CleanText is a Python package that I use in my research projects to clean social media captions but will likely be useful to others beyond that scope, so I wanted to make it available here as well.
The package is dependent on some various other packages: html2text
, yaml
, and unidecode
. They need all to be installed:
pip install html2text
pip install yaml
pip install unidecode
To import the package, make sure that you run the following command:
from CleanText import *
Next, set up an object with the default settings (see below for instructions on how to change the settings):
text = "This is an advertisement to call # 222-109-1100 or go to http://www.apple.com. Maybe this will be replaced with definitely and perhaps also. If you're using quotation marks, those will be replaced."
cleaner = CleanText(text)
To access the cleaned text, simply call:
cleaner.text
If you surround it with a print()
function, it should generate the following result:
advertisement call go maybe replaced definitely perhaps also
A CleanText instance accepts three arguments. text
, as seen above, is a required argument. You can also provide your own list of stopwords as well as replacements.
A list of strings provided as stopwords
will expand the numbers of words that will be removed in the stopword removal process. For example:
text = "This is an advertisement to call # 222-109-1100 or go to http://www.apple.com. Maybe this will be replaced with definitely and perhaps also. If you're using quotation marks, those will be replaced."
cleaner = CleanText(text, stopwords=['replaced', 'advertisement', 'call'])
Once again calling print(cleaner.text)
will provide you with a different result:
go maybe definitely perhaps also using quotation marks
If you want to make sure that certain words get changed, perhaps from one verb form to another or something similar, you can do so using the special_replacements
dictionary that can be provided in the ingestion phase. For example, using the same text
variable as before:
cleaner = CleanText(text, special_replacements={'advertisement': 'ad', 'quotation': 'bracket', 'call': 'give a ring'})
Once again calling print(cleaner.text)
will provide you with a different result:
ad give ring go maybe replaced definitely perhaps also using bracket marks replaced
Note how the a from the "give a ring" in the replacement from the special_replacement
dictionary has been removed.
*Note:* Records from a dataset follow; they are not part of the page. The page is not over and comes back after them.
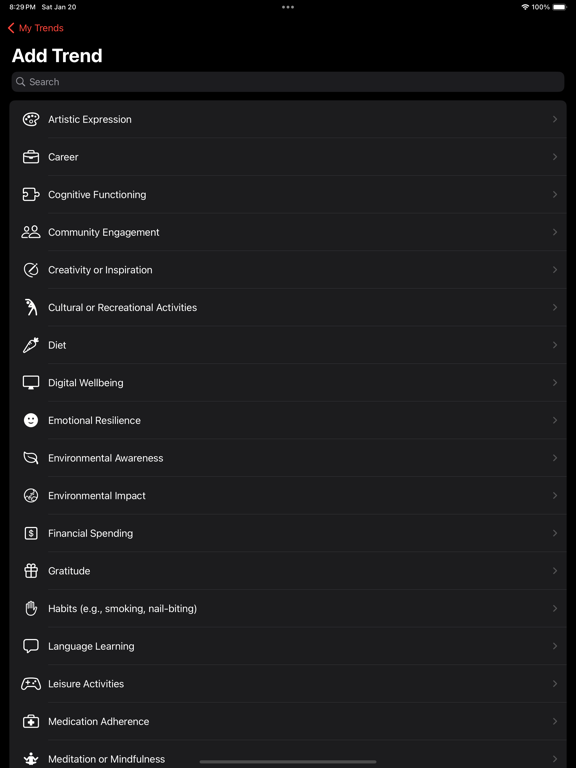Select the briefcase Career icon
The height and width of the screenshot is (768, 576).
point(31,157)
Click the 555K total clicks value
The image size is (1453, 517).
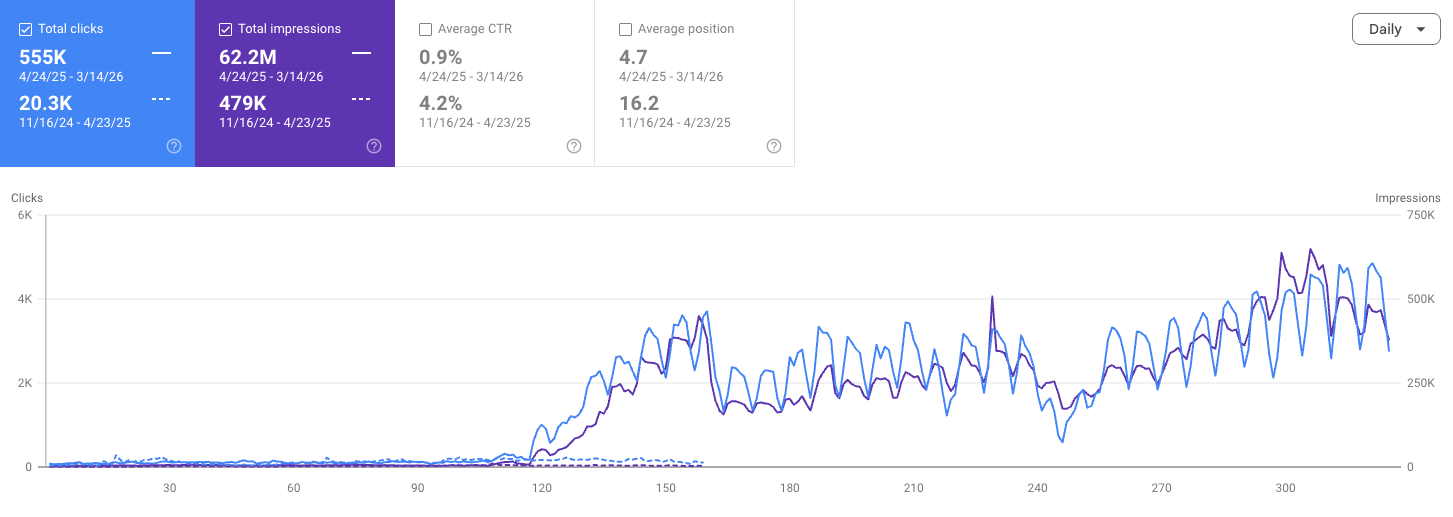pyautogui.click(x=43, y=57)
This is because the stopwords algorithm runs after your replacements have been made.
The standard settings in the package will:
- modify to your text:
- make your text lowercase
- expand contractions
- remove stopwords
- remove elements of your text:
- any hyperlinks
- any digits
- any emojis
- any hashtags
- any mentions (@usernames)
- any punctuation
Any of those standards can be changed by modifying the "Standard Settings" at the top of the module file (CleanText.py
):
Setting | If set to True |
---|---|
LOWER | Modifies text to lowercase. |
EXPAND_CONTRACTIONS | Modifies text to expand any contractions (ex. can't , won't ). |
REMOVE_STOPWORDS | Modifies text to remove commonly occurring stopwords (ex. I , you , me ). |
LINKS | Removes any links in the text. |
DIGITS | Removes any digits in the text. |
EMOJI | Removes any emojies from the text. |
HASH | Removes any hashtags from the text. |
AT | Removes any mentions of users from the text (ex. @kallewesterling ) |
PUNCTUATION | Removes any punctuation from the text. |
You can also change those settings for each instantiation. Building on the example from above:
cleaner = CleanText(text)
cleaner.lower = False
cleaner.clean()
Note that if you change any settings this way, you need to re-run the CleanText.clean()
method again, to clean the text that was ingested as the instance was created.
To put what we learn above to the test, we can run:
text = 'This is an Advertisement to Call # 222-109-1100 or go to http://www.apple.com. Maybe this will be replaced with definitely and perhaps also.'
cleaner = CleanText(text)
first_round = cleaner.text
cleaner.lower = False
cleaner.clean()
second_round = cleaner.text
print("Before:", first_round)
print("After:", second_round)
This should generate the following results:
Before: advertisement call go maybe replaced definitely perhaps also
After: This Advertisement Call go Maybe replaced definitely perhaps also
In the future, I want to remove the dependency on NLTK for stopwords and use a different, smaller package for this process. NLTK is too heavy for any users who do not need it. The current version tries a different approach, borrowed from YoastSEO.